Banks that are still investing tens of billions of dollars annually in fossil fuel projects also have sponsorship deals with pro sports teams. Besides routine billboard deals, six of the 12 largest fossil fuel investors since the Paris climate agreement was signed in 2016—Bank of America, Barclays, Citigroup, JPMorgan Chase, Scotiabank and Wells Fargo—are all spending a small fortune on facility naming rights.
Corporations sponsor sports for two main reasons: to build public trust and increase exposure. According to a 2021 Nielsen “Trust in Advertising” study, 81 percent of consumers completely or somewhat trust brands that sponsor sport teams, second only to the trust they have for friends and family. By sponsoring a team, corporations increase the chance that fans will form the same emotional connection they have with the team with their brand, especially when fans see it repeatedly during a game and over a season. Jersey patches, which the NBA approved in 2017 and MLB approved last year, especially attract attention. Nielsen estimates that the average value of the live broadcast exposure a baseball patch sponsor would receive over a full regular season would exceed $12.4 million.
Another rationale for banks and oil and utility companies for sponsoring pro sports is to protect what social scientists call their “social license” by assuring fans that they are public-spirited, good corporate citizens. Critics call it “sportswashing”—using sports to burnish a reputation tarnished by wrongdoing, in this case, endangering public health and the environment.
Fans of the two baseball teams that battled it out in this year’s National League Championship Series are crying foul, but thus far have been ignored.
In March 2023, environmental activists joined New York City Public Advocate Jumaane Williams to urge the Mets to change the name of Citi Field because Citibank’s parent company Citigroup has invested $396 billion in fossil fuel projects since 2016, second only to JPMorgan Chase’s $430 billion. “Citi doesn’t represent the values of Mets fans or NYC,” Williams wrote in a tweet. “If they refuse to end their toxic relationship with fossil fuels, the Mets should end their partnership with Citi.”
More recently, more than 80 public interest groups, scientists and environmental advocates signed an open letter calling on the Dodgers to cut its ties to Phillips 66, owner of the Union 76 gas station chain. “Using tactics such as associating a beloved, trusted brand like the Dodgers with enterprises like [Union] 76,” the letter states, “the fossil fuel industry has reinforced deceitful messages that ‘oil is our friend,’ and that ‘climate change isn’t so bad.’” Since August, nearly 22,800 people have signed the letter, which urges the team to end its sponsorship deal with the oil company “immediately.”

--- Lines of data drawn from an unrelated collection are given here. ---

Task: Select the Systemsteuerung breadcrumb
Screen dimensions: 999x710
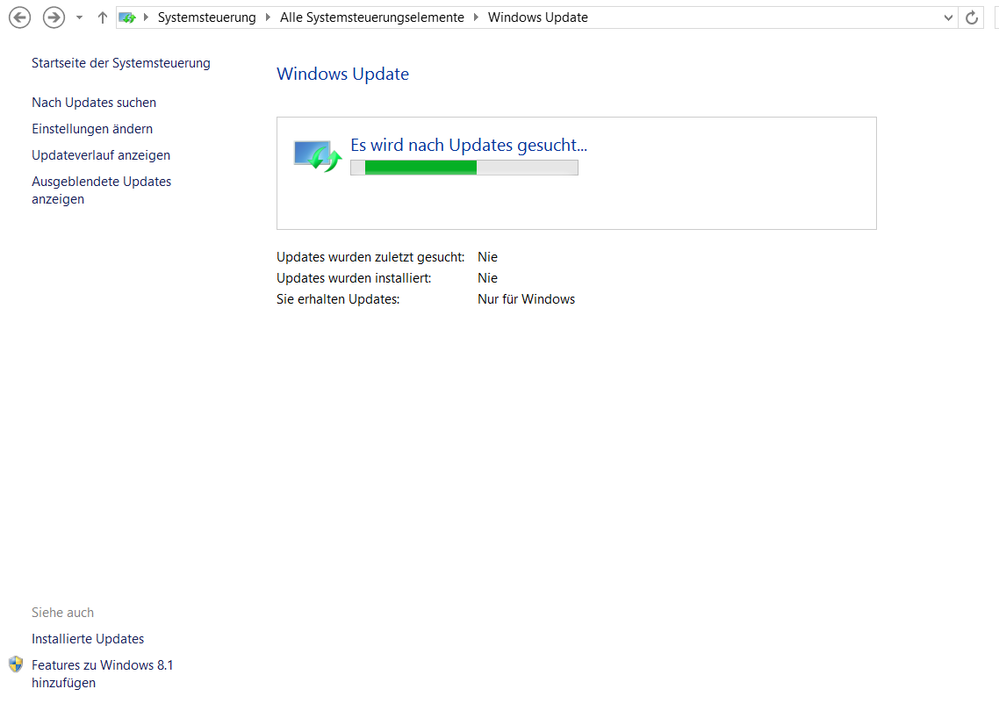Action: (x=206, y=18)
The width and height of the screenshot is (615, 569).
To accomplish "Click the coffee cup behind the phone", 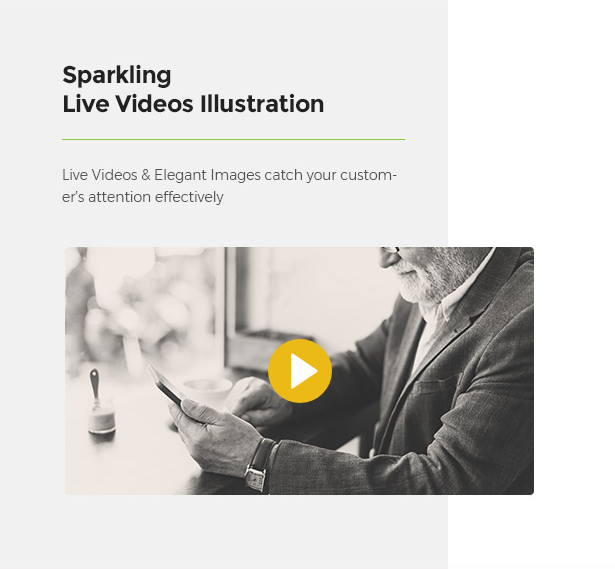I will point(206,390).
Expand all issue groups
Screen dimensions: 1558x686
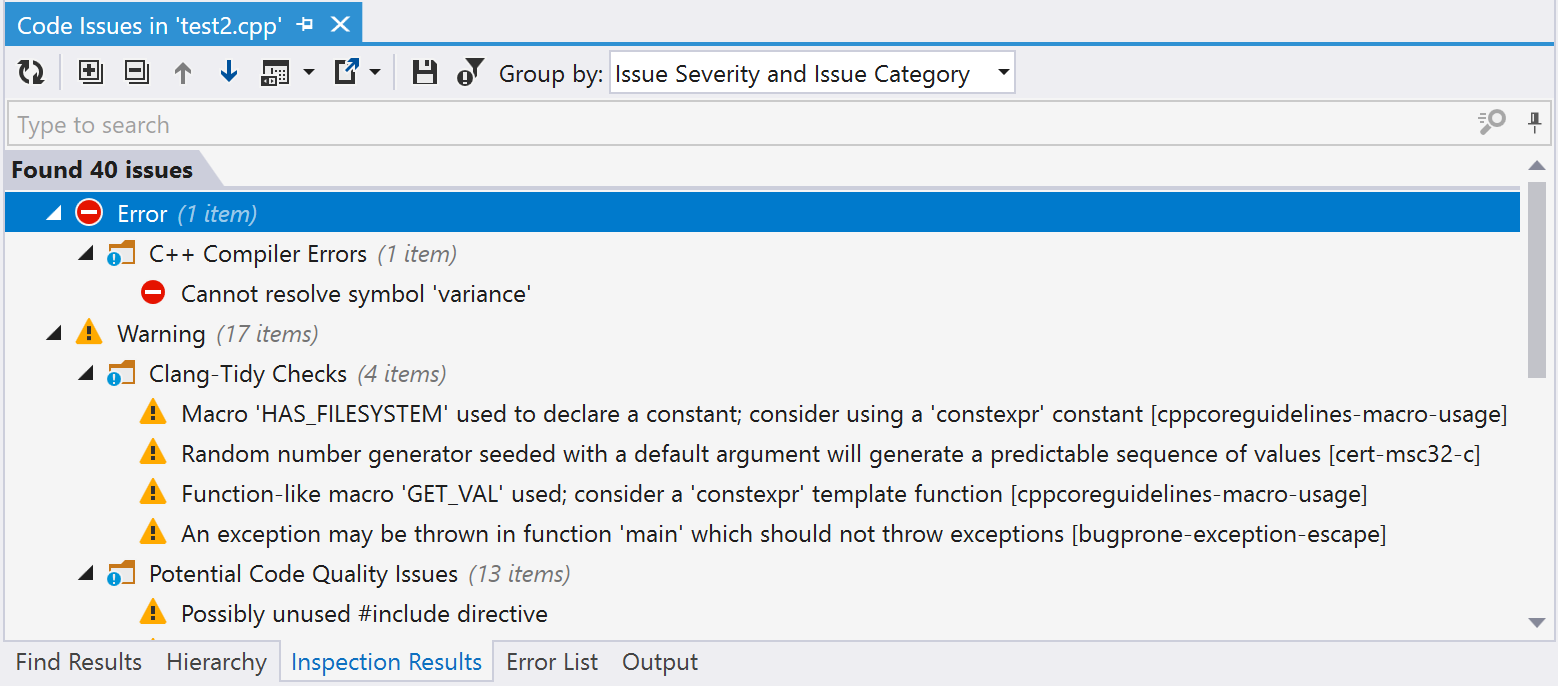(90, 72)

Unlike the North American pro sports leagues, advertising and public relations agencies worldwide are heeding U.N. Secretary-General Guterres’s call. More than a thousand have pledged to refuse working for fossil fuel companies, their trade associations, and their front groups. If the leagues were serious about sustainability, they likewise would sever their relationships with the godfathers of climate chaos and the banks that enable them.